Burning in hell
 
 
August 10 , 2005
 
        
 

I've been thinking all week about a friend of mine I haven't seen in some years now, who left my life just about this time of the year.  

His name was Mark. 

Mark and I knew each other for twelve years, from the time we were sweet young things—infants playing at adulthood. Mark was a sweet young thing: big brown eyes and an innocent and trusting soul. He'd do my hair and instead of the usual dishing, we got into some soulful conversations. Okay, we did the usual dishing, too, but mostly became the scandal of the salons for the serious talks we had. So when Mark got tired of salons and asked if I wouldn't mind coming to his house for the hair sessions, I did. We had even more soulful conversations after that. He'd tell me how he longed to see his family, but how he didn't go up north for visits often. He'd been raised in a really strict and narrowly-focused religious sect, and his family all pretty much believed he was going to burn in hell for moving to L.A. and living his lifestyle. His mom was okay—she did think he would burn in hell, but she wanted to see her baby boy and welcomed him home. But his step dad pretty much preached to him the whole time, emphasizing how doomed his soul was doomed and how he would burn. 

"How can he say that?

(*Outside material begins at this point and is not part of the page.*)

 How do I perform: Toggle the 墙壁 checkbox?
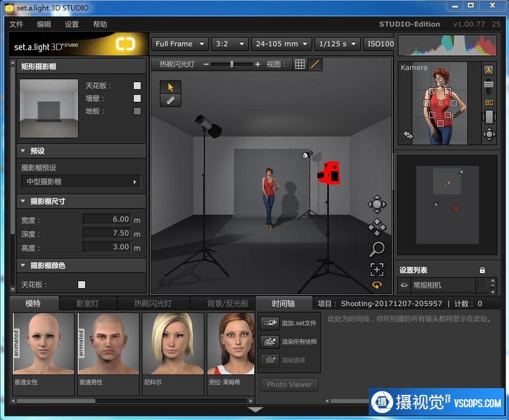coord(137,98)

How can he believe that?" I asked in outrage.  

"That's just the way they believe." 

"I'm sorry, but I can't believe in a God like that, who would make someone gay, then punish them for His own handiwork. I cannot believe a merciful God would do that." 

"Maybe you're right," Mark would say mildly. I knew I'd said too much and shut up. 

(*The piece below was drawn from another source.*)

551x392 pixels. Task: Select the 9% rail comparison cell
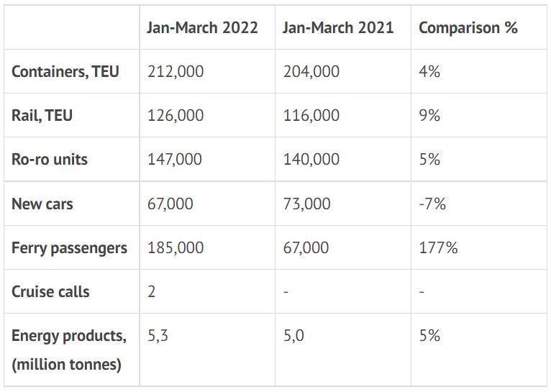429,115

Once or twice he confessed to me that deep inside he believed he was damned, too. He'd been raised that way. Kind of hard to shake it.  

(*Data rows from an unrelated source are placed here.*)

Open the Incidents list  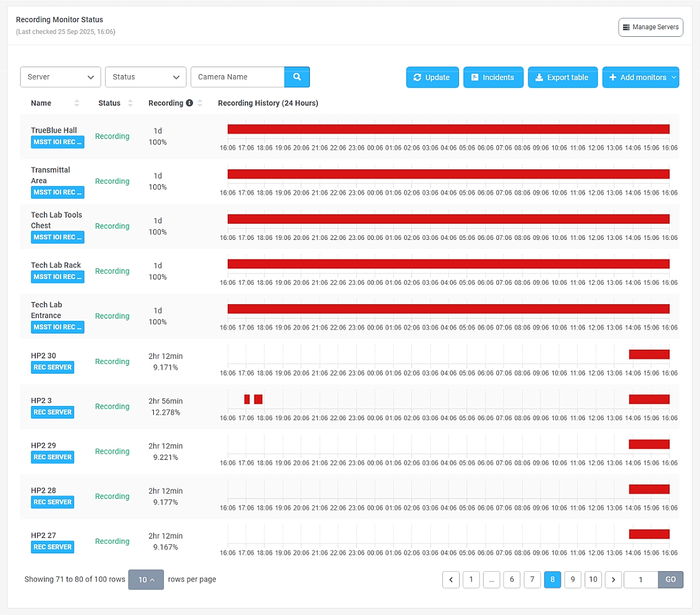pos(493,77)
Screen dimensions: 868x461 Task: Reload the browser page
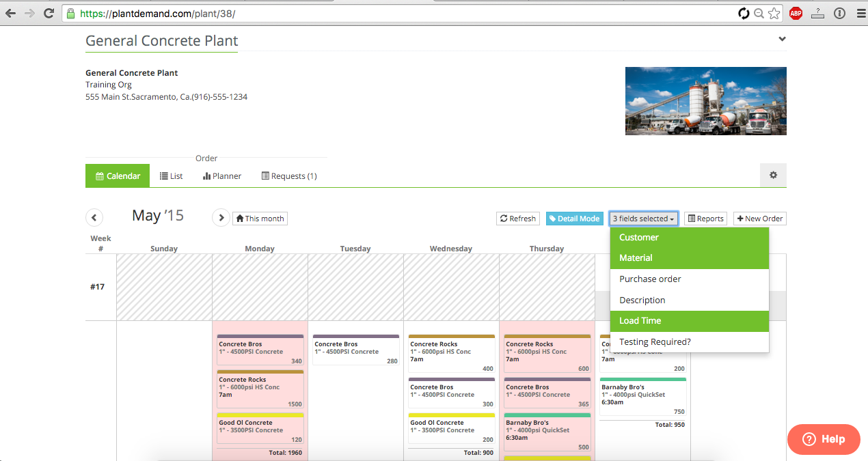[49, 13]
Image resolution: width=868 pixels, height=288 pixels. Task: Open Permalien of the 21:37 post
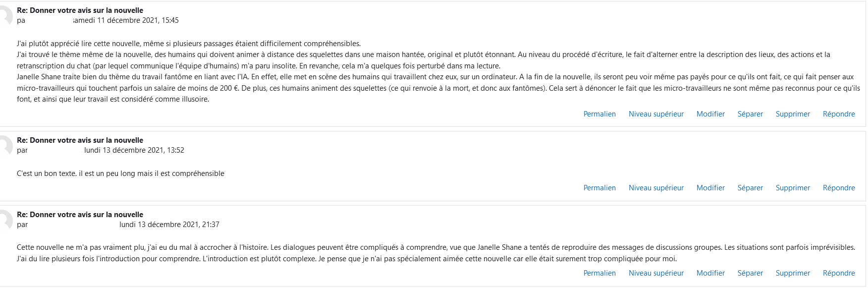point(599,273)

I don't think Mark played the field much, but his longtime live-in did. All I know for sure is that one day, he said, "We've broken up and he's moved out." That was all I could get out of him. I don't know if Mark became HIV positive through his lover's amours or his own—because we never really discussed the fact that he was HIV positive. See, this was in the bad old days, the worst days of The Plague, when persecution was still a real possibility. Doctors didn't know much about AIDS, no drugs had been developed to keep it in remission. AIDS gave only the promise of a young death back then. I knew a number of gay friends who didn't discuss their HIV even with other gay friends. You just never knew who would go into a panic and cut you dead. People were fired from their jobs, driven out of their homes and neighborhoods and schools. It was ugly.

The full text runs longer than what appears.